Immagino che mettere al mondo un figlio sia piuttosto delicato; almeno questo è quello che immagino essendo io stesso un figlio.
Non parlo dell’atto in sé che può essere a sua volta delicato. Per un uomo ad esempio, è delicato, l’atto in sé; ma già tutto cambia per una donna: nei panni di una donna, l’atto in cui si mette al mondo un figlio è delicato? È quel momento che tendenzialmente – e prendete queste parole, tutte queste parole, con le molle – può essere considerato delicato, oppure quel momento che è generalmente considerato come il più doloroso possibile? Oppure tutto ciò che sta nel mezzo? Questo non posso veramente saperlo perché da parte mia sono nato con un cesareo.
Ma più dell’atto in sé, credo che sia delicato ciò che accade da dopo l’atto in sé fino alla fine, a quando un figlio non torna da dove è venuto, ovvero dal caos.
Tra questi due momenti, che non riusciamo a stabilire – esisteranno davvero? –, c’è quella che io chiamo vita e che voi potete chiamare in realtà come vi pare.
Quando avevo pochi anni, mia madre mi porgeva la mano ogni sera, prima che mi addormentassi, ed io la stringevo nella mia: la sua mano era morbida e calda, e lei cercava di rilassarla il più possibile; spesso, però, mia madre si addormentava prima di me e quella mano che mi lasciava stringere la potevo sentire mentre era percorsa da leggere scosse nervose.
Mi chiedevo, allora, se ero io ad addormentare lei, o lei ad addormentare me.
Senza che nessuno dei due ne fosse consapevole, le ero già sfuggito di mano.
In questa vita che le cose ci sfuggiranno di mano. È l’unica costante che ho riscontrato, fino a ora.
Un figlio sfuggirà di mano ai propri genitori; tutte le persone che conosco sono sfuggite dalle mani di altri; il mondo, be’, ahahah, questo è divertente, è sfuggito di mano a chi è a sua volta sfuggito di mano a qualcun altro.

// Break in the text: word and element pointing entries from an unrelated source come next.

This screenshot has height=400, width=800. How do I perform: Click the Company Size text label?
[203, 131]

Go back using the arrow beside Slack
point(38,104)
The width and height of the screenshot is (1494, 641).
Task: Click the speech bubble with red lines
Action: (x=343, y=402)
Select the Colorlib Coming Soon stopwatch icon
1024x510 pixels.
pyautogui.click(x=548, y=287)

È un discorso quasi noioso – ma mai davvero noioso – quello del battito delle ali di una farfalla, di una goccia nell’oceano, di un sasso lanciato nello stagno, che un granello di polvere spedito nel vuoto siderale arriverà ai confini del cosmo se nessuna forza lo ostacola, che un granello di polvere può bloccare il meccanismo di un orologio e fermare qualcosa di molto più grande, il tempo – questo l’ho inventato e infatti non regge, il tempo non lo si ferma, ma era un po’ per mostrare come il pensiero anch’esso sfugga facilmente di mano.
Allora abbiamo detto che un figlio sfuggirà di mano.
Ecco perché dico: è delicato; e lo è per tutti, lo è per chi mette al mondo e per chi nel mondo c’è già.
La domanda che mi pongo, alla fine, è: sono pronto ad assumermi la responsabilità che qualcosa di così immenso mi sfugga di mano? Sono pronto a non avere il controllo su un evento immenso? E la risposta che oggi mi do è che no, non sono pronto, ma spero che un giorno non tanto lontano possa esserlo.
Ma la vera domanda, quella che pongo a voi, è: quanti figli si sono fatti questa domanda prima di scoprire che non erano affatto pronti ad assumersi quella responsabilità; prima insomma di diventare, da figli, genitori?